DATA PROVIDED:
+ + +
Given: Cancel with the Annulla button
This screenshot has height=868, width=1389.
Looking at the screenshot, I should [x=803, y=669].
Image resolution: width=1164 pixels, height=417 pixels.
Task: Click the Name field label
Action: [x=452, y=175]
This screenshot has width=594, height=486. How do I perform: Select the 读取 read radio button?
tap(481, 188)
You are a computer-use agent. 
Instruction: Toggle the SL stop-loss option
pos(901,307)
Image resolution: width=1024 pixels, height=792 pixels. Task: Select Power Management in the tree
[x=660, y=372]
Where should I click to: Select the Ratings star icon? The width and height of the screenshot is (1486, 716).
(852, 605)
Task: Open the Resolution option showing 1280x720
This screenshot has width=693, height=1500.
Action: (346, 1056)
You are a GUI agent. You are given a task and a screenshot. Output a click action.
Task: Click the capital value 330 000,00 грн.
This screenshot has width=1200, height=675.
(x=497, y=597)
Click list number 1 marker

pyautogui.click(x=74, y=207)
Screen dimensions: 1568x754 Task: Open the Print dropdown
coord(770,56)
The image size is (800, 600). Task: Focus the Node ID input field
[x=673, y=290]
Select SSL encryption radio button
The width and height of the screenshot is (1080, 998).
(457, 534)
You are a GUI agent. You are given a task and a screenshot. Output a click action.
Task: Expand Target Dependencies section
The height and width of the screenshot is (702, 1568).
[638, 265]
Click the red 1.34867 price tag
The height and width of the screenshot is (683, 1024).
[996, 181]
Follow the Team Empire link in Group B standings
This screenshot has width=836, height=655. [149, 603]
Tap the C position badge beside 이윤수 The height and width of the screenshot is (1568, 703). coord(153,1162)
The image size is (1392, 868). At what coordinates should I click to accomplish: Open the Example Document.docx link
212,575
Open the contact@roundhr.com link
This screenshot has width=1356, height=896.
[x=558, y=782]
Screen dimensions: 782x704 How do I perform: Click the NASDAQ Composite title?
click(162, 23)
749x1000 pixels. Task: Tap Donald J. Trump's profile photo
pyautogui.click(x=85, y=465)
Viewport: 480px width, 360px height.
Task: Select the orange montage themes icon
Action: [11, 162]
+ + +
EXERCISE GOAL:
With nothing omitted, set down all of the records again.

COMPLETED TASK:
Given: Cancel with the Annulla button
This screenshot has height=868, width=1389.
Looking at the screenshot, I should [x=803, y=669].
Image resolution: width=1164 pixels, height=417 pixels.
Task: Click the Name field label
Action: [x=452, y=175]
This screenshot has width=594, height=486. How do I perform: Select the 读取 read radio button?
tap(481, 188)
You are a computer-use agent. 
Instruction: Toggle the SL stop-loss option
pos(901,307)
Image resolution: width=1024 pixels, height=792 pixels. Task: Select Power Management in the tree
[x=660, y=372]
Where should I click to: Select the Ratings star icon? The width and height of the screenshot is (1486, 716).
(852, 605)
Task: Open the Resolution option showing 1280x720
This screenshot has width=693, height=1500.
Action: (346, 1056)
You are a GUI agent. You are given a task and a screenshot. Output a click action.
Task: Click the capital value 330 000,00 грн.
This screenshot has width=1200, height=675.
(x=497, y=597)
Click list number 1 marker

pyautogui.click(x=74, y=207)
Screen dimensions: 1568x754 Task: Open the Print dropdown
coord(770,56)
The image size is (800, 600). Task: Focus the Node ID input field
[x=673, y=290]
Select SSL encryption radio button
The width and height of the screenshot is (1080, 998).
(457, 534)
You are a GUI agent. You are given a task and a screenshot. Output a click action.
Task: Expand Target Dependencies section
The height and width of the screenshot is (702, 1568).
[638, 265]
Click the red 1.34867 price tag
The height and width of the screenshot is (683, 1024).
[996, 181]
Follow the Team Empire link in Group B standings
This screenshot has width=836, height=655. [149, 603]
Tap the C position badge beside 이윤수 The height and width of the screenshot is (1568, 703). coord(153,1162)
The image size is (1392, 868). At what coordinates should I click to accomplish: Open the Example Document.docx link
212,575
Open the contact@roundhr.com link
This screenshot has width=1356, height=896.
[x=558, y=782]
Screen dimensions: 782x704 How do I perform: Click the NASDAQ Composite title?
click(162, 23)
749x1000 pixels. Task: Tap Donald J. Trump's profile photo
pyautogui.click(x=85, y=465)
Viewport: 480px width, 360px height.
Task: Select the orange montage themes icon
Action: [11, 162]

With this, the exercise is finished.